Information given Start Marker

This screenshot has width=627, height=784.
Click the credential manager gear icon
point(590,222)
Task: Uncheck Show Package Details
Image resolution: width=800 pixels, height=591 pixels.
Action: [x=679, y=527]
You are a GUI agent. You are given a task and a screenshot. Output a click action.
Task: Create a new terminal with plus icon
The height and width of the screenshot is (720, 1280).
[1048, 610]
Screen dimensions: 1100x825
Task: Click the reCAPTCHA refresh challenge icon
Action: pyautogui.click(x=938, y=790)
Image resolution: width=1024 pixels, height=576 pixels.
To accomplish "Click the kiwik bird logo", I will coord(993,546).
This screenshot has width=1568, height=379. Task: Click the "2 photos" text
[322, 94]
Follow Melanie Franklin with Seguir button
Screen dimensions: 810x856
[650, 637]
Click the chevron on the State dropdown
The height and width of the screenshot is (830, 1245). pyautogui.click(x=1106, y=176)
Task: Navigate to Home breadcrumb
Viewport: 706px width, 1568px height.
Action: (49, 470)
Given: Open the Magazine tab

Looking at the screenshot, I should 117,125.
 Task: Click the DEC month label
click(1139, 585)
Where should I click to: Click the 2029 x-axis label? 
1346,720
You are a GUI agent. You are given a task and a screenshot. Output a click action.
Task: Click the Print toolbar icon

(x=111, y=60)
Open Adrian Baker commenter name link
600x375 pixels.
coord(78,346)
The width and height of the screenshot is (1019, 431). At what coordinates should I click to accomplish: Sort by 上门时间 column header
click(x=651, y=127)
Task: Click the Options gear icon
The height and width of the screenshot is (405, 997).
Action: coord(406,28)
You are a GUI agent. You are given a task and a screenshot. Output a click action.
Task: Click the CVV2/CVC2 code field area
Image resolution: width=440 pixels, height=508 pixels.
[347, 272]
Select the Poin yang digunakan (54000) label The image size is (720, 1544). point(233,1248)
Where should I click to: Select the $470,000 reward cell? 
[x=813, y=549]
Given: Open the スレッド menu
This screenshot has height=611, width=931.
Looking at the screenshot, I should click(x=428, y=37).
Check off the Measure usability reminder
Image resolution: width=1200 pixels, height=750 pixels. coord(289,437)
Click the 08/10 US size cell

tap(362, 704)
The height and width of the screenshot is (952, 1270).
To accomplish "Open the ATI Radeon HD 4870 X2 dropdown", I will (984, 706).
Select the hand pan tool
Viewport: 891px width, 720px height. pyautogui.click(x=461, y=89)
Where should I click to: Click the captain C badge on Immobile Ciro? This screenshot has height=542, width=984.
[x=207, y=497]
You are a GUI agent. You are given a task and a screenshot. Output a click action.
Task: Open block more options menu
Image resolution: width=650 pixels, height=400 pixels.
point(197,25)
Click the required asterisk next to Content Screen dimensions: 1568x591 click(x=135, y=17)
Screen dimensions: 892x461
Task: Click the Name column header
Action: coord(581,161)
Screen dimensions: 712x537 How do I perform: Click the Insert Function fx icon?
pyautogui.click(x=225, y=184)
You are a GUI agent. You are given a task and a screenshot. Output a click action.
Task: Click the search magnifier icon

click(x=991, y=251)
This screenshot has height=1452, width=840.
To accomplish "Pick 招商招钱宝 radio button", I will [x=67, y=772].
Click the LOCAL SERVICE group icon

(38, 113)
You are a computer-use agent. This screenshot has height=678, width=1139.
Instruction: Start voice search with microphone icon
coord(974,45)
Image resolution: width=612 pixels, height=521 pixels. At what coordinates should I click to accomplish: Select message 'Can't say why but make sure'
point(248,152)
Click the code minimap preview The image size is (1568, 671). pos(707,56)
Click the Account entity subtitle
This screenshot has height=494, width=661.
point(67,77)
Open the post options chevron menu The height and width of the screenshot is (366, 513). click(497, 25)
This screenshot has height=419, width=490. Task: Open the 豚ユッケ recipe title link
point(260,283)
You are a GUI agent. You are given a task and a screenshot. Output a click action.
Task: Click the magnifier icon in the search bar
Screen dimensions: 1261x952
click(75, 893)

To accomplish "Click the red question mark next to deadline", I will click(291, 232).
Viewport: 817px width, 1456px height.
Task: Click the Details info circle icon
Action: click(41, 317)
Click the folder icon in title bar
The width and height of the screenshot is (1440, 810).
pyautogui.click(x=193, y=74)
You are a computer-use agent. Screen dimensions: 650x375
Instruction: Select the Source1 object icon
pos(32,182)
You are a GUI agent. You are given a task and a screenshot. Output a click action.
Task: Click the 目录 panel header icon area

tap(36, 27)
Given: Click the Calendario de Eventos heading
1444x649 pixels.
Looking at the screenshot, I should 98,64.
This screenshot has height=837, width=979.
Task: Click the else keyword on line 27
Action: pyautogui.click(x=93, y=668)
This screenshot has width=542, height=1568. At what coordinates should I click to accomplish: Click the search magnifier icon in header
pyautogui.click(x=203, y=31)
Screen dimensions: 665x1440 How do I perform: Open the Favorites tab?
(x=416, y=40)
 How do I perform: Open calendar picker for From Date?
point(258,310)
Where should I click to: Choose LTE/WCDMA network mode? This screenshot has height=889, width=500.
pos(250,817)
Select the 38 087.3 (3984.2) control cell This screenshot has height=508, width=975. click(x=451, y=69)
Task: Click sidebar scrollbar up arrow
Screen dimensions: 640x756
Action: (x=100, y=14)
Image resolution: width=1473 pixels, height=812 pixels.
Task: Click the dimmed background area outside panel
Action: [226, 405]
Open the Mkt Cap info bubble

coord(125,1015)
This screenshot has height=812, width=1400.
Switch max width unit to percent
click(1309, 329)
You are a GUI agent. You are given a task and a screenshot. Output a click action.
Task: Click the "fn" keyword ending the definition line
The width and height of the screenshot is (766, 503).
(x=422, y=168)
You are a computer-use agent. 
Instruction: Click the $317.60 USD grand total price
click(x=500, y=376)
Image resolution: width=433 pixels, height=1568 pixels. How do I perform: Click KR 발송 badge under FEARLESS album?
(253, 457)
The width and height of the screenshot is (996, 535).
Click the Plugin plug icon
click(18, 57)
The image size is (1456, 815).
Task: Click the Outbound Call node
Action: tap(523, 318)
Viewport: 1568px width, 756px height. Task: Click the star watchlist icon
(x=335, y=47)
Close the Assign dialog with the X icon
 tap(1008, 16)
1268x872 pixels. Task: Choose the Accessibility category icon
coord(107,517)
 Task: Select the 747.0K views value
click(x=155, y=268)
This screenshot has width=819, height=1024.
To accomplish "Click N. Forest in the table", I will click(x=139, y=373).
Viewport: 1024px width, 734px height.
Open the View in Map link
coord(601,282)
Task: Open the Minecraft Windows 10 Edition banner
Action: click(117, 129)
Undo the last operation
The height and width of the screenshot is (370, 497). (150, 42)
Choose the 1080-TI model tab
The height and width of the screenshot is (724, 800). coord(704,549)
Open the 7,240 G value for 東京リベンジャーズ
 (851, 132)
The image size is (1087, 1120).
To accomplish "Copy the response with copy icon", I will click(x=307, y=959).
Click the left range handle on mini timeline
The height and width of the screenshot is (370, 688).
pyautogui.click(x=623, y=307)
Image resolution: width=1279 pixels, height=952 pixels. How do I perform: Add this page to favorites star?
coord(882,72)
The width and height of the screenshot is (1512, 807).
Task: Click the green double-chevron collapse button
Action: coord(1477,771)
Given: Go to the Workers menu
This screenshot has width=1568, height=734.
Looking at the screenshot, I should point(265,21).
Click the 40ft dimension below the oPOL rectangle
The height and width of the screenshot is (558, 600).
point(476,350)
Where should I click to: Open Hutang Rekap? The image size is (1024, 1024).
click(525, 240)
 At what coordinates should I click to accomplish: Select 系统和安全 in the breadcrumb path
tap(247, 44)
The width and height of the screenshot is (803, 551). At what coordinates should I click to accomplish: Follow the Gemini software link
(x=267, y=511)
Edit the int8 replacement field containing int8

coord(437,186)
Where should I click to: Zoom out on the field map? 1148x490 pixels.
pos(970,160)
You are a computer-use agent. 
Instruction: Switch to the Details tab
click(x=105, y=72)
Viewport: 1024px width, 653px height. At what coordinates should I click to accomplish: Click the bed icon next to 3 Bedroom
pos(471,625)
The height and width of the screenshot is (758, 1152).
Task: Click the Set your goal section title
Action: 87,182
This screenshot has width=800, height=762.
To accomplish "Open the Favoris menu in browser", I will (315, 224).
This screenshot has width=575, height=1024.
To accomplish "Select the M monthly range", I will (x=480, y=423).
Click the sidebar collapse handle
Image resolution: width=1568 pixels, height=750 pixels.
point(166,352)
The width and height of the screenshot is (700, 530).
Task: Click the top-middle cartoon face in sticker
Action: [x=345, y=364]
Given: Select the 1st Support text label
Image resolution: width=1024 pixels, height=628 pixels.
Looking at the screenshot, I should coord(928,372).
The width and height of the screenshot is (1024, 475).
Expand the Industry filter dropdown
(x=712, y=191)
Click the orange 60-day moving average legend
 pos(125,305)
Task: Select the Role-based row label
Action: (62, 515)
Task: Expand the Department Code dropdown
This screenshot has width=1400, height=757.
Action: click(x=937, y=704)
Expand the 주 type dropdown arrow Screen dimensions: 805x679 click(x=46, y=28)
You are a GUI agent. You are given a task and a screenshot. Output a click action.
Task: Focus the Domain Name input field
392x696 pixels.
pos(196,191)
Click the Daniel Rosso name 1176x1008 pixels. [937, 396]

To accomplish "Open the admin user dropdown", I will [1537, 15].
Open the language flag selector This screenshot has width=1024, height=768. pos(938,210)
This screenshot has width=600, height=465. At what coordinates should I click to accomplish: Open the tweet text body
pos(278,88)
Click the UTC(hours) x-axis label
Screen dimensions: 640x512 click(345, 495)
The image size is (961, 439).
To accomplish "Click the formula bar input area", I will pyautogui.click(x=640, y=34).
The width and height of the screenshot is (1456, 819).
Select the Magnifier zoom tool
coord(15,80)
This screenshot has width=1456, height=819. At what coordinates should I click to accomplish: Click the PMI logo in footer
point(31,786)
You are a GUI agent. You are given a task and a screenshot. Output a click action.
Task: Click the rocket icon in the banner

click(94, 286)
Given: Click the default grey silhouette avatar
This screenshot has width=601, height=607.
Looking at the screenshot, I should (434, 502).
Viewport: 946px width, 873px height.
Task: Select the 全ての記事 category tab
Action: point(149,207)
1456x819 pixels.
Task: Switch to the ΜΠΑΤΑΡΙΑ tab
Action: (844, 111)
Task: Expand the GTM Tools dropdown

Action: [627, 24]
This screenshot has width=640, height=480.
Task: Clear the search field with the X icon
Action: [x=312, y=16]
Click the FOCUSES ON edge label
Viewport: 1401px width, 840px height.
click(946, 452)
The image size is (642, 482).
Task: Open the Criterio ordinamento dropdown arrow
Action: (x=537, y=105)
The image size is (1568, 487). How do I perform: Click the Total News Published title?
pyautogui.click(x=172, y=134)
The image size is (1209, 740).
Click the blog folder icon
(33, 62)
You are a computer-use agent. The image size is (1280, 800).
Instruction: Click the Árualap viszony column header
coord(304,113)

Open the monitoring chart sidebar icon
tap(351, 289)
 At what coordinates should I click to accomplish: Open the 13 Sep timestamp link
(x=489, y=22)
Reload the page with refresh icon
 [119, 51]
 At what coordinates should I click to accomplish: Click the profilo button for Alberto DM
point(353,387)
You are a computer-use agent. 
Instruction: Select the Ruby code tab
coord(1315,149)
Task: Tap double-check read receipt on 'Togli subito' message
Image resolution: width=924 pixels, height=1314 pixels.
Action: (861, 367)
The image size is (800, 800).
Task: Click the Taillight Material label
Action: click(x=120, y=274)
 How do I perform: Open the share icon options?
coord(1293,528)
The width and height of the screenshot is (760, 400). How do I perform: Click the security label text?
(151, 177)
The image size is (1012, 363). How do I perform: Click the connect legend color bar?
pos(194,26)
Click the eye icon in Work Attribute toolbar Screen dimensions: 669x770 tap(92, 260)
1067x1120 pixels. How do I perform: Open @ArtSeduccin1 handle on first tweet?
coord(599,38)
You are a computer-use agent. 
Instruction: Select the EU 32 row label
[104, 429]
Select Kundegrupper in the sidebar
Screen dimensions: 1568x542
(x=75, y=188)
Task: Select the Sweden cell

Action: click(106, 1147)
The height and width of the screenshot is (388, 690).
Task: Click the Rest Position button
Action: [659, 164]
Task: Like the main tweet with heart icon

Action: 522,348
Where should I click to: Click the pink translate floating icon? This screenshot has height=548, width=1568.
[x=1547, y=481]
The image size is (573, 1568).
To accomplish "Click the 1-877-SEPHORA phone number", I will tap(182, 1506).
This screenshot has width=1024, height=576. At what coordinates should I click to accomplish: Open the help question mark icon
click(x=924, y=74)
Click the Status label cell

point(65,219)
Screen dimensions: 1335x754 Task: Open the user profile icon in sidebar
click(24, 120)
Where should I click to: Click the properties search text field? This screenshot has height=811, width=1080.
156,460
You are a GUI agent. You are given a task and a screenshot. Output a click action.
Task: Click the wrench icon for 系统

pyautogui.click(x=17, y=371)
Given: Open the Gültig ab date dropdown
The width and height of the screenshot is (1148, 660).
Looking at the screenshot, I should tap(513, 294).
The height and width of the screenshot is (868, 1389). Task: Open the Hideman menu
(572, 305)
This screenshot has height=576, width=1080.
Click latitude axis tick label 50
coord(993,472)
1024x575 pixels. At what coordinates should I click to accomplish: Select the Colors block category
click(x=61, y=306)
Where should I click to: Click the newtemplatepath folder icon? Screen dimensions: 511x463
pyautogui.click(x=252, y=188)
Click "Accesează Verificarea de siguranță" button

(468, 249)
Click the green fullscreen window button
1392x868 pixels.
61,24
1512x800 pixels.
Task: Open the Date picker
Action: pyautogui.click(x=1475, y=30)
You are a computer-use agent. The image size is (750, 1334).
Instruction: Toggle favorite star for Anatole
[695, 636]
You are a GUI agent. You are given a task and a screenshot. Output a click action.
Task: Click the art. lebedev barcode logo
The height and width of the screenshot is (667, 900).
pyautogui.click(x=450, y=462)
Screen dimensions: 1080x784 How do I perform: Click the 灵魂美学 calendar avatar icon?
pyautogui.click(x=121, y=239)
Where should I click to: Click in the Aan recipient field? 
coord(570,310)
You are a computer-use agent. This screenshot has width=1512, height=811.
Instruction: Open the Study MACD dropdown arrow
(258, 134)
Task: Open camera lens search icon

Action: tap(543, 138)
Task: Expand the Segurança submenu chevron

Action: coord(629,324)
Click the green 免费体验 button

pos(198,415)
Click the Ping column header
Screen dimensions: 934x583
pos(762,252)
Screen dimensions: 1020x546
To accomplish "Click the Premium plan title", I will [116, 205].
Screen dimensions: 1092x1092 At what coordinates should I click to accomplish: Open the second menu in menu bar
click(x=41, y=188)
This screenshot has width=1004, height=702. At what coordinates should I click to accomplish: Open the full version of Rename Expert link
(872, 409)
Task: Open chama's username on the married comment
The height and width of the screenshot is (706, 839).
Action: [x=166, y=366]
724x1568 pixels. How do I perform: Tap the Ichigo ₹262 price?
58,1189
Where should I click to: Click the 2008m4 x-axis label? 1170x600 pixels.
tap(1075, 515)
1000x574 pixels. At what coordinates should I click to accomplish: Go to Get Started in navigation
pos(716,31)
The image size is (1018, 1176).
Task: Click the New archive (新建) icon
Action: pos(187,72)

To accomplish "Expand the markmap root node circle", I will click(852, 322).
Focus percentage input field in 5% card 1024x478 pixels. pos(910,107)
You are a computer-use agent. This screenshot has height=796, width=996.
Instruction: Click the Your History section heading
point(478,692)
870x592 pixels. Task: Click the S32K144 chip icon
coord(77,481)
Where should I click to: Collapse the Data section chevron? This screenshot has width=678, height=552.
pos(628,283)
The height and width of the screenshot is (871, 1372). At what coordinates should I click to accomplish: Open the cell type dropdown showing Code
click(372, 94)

Information given End Marker

Task prompt → Would you copy out exactly the lines above that start at the one containing "Task: Click the magnifier" and end at the one containing "Given: Click the Calendario", inclusive?

Exercise answer →
Task: Click the magnifier icon in the search bar
Screen dimensions: 1261x952
click(75, 893)

To accomplish "Click the red question mark next to deadline", I will click(291, 232).
Viewport: 817px width, 1456px height.
Task: Click the Details info circle icon
Action: click(41, 317)
Click the folder icon in title bar
The width and height of the screenshot is (1440, 810).
pyautogui.click(x=193, y=74)
You are a computer-use agent. Screen dimensions: 650x375
Instruction: Select the Source1 object icon
pos(32,182)
You are a GUI agent. You are given a task and a screenshot. Output a click action.
Task: Click the 目录 panel header icon area

tap(36, 27)
Given: Click the Calendario de Eventos heading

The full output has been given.